这番言论犹如投入平静湖面的巨石,立即引发行业震动。特斯拉Optimus AI负责人朱利安·伊巴尔茨(Julian Ibarz)公开表示反对,强调公司内部已形成明确的通用人形机器人实现路径。Figure创始人布雷特·阿德科克(Brett Adcock)则更直接地喊话:"建议杨立昆别再空谈理论,亲自下场做些实事。"
追溯杨立昆的学术生涯,其前瞻性研究轨迹颇具传奇色彩。1987年在索邦大学完成的博士论文《连接主义学习模型》,为神经网络反向传播算法奠定了理论基础。当时主流AI研究仍聚焦专家系统,他却独具慧眼地关注到50-60年代科学家对"自组织"问题的探索——即系统如何通过自我组织实现学习。
"生物学为工程提供了丰富灵感,"杨立昆回忆道,"所有生物都具有适应能力,只要拥有神经系统就能学习。这让我相信,构建智能系统的最佳路径或许是让它自行学会变聪明。"这种突破性思维促使他走上机器学习研究道路,尽管当时该领域几乎无人涉足,甚至导致他一度难以找到博士导师。

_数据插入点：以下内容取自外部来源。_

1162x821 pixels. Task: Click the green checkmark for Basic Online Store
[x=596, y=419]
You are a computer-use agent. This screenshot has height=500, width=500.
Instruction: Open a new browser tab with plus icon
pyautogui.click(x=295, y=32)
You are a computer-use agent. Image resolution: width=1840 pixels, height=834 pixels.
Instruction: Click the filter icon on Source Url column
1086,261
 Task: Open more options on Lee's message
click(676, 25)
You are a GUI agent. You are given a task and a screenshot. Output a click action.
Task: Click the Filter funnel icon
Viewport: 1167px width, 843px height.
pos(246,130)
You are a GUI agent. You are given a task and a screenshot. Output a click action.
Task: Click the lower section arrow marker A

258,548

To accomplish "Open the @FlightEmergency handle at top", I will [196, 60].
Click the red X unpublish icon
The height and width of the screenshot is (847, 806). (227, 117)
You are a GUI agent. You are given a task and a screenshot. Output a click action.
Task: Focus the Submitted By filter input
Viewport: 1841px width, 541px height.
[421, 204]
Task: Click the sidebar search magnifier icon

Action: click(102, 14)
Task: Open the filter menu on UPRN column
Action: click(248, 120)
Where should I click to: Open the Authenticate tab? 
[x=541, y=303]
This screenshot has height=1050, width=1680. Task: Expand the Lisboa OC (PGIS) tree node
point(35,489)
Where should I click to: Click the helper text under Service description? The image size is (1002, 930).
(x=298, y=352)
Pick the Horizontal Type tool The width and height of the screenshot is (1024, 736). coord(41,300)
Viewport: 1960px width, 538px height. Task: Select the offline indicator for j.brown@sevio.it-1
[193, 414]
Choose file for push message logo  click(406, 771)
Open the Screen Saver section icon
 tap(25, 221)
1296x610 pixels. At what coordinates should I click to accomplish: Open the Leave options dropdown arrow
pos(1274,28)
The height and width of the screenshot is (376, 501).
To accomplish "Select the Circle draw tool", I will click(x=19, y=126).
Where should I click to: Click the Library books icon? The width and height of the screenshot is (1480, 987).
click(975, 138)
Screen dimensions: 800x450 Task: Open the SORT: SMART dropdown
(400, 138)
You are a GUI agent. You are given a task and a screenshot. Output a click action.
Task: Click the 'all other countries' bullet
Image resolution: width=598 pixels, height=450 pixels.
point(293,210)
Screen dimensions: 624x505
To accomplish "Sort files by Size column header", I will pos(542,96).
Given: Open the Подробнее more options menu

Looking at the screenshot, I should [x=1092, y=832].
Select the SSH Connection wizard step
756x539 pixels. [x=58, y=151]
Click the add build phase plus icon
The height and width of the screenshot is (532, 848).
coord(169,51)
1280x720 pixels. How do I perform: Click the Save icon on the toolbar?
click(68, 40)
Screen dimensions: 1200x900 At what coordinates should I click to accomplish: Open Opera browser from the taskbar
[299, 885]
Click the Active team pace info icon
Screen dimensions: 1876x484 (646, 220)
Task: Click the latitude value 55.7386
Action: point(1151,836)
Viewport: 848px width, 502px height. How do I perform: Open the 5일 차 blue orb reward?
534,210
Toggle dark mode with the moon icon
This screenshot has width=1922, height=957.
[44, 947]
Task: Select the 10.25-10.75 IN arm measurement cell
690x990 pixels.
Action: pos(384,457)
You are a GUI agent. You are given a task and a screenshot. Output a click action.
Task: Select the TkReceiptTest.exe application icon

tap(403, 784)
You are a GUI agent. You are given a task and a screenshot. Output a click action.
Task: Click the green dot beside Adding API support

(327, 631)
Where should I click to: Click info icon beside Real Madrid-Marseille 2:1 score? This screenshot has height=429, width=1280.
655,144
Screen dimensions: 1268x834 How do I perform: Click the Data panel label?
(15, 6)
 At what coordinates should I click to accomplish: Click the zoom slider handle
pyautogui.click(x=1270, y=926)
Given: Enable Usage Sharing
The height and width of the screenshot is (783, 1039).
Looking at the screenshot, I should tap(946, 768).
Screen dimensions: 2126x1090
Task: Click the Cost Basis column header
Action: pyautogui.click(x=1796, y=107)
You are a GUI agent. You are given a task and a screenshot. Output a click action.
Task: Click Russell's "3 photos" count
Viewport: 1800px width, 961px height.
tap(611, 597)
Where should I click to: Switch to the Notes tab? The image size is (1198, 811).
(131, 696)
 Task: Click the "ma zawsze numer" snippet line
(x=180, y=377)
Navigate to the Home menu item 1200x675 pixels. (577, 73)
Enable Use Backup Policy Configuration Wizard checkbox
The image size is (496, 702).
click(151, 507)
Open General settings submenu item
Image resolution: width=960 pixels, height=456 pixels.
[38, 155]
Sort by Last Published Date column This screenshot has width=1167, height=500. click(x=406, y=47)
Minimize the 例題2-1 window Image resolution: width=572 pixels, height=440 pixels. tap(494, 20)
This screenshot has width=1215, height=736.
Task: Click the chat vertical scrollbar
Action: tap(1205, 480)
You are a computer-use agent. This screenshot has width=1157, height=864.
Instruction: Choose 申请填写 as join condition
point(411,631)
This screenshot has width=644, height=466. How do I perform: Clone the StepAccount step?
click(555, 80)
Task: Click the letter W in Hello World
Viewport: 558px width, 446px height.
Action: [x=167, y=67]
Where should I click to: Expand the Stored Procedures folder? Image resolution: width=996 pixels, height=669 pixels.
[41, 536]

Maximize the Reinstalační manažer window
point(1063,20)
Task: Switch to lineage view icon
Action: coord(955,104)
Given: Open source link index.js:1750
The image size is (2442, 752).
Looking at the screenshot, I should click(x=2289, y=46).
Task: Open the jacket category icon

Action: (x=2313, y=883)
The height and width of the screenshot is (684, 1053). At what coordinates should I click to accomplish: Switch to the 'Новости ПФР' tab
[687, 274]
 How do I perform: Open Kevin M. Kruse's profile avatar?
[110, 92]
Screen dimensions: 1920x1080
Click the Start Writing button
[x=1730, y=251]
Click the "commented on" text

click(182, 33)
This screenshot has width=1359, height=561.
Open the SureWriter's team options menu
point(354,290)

在2013年加入Facebook(现meta)后,杨立昆创立FAIR实验室并推动"深度学习"概念取代"神经网络",这一术语革新标志着产业界对相关范式的系统性接受。2018年,他因在深度神经网络领域的突破性贡献,与约书亚·本吉奥(Yoshua Bengio)、杰弗里·辛顿(Geoffrey Hinton)共同获得图灵奖。
此次争议的核心,在于杨立昆对大语言模型(LLM)的尖锐批评。他直言LLM是"死胡同",强调仅靠文本训练永远无法达到人类水平智能。"四岁儿童通过视觉接收的数据量,已超过所有公开文本训练的最大规模LLM,"他指出,"这些系统只是回忆训练信息,甚至不如猫的智能水平。"
在杨立昆看来,真正的智能源于视觉、听觉、触觉等多模态感知输入。他以猫为例:虽然猫脑仅含约2.8亿个神经元,但其对三维空间的感知、物体稳定性判断和复杂动作规划能力,远超当前所有生成式AI系统。因此,他主张将研究重心转向"世界模型"——即让机器能够预测动作执行后的环境变化。
这种模型的具体应用场景包括:让机器人通过想象完成冲咖啡等连续动作,预测每一步操作的结果。杨立昆透露,其团队采用的"环境动力学模型"已实现自监督学习,机器人无需针对特定任务反复训练,仅通过学习"动作-结果"关系即可零样本完成新任务。
尽管遭到产业界质疑,但已有企业开始验证杨立昆的理论。获得OpenAI投资的挪威公司1X Technologies发布的"世界模型",包含视觉编码器、动作编码器等模块,可对输入动作质量进行量化评估。该公司首席执行官伯恩特·博尼克(Bernt Børnich)坦言,让机器人进入家庭面临"理想与现实的落差",Wi-Fi连接等基础问题比机器人技术本身更具挑战性。
特斯拉则从制造端切入挑战。马斯克指出,人形机器人量产所需的供应链尚不存在,但公司仍在建设年产百万台Optimus机器人的生产线,目标2026年初推出V3原型机。在ICCV计算机视觉顶会上,特斯拉AI负责人阿肖克·埃卢斯瓦米(Ashok Elluswamy)介绍的"神经世界模拟器",可通过车队视频数据训练实现状态合成,该架构将被迁移至Optimus机器人。
在这场技术路线之争中,杨立昆还意外透露了自己与Llama大模型的"距离"。他多次强调未参与任何Llama项目的技术开发,并揭秘第一代Llama实质是巴黎研究小组的"海盗项目"——这个十余人团队在2022年中后期开发的轻量高效模型,最终成为meta的主力产品。虽然小扎在2023年初组建了GenAI团队推动产品化,但杨立昆坚持表示:"从技术层面说,我确实没插手。"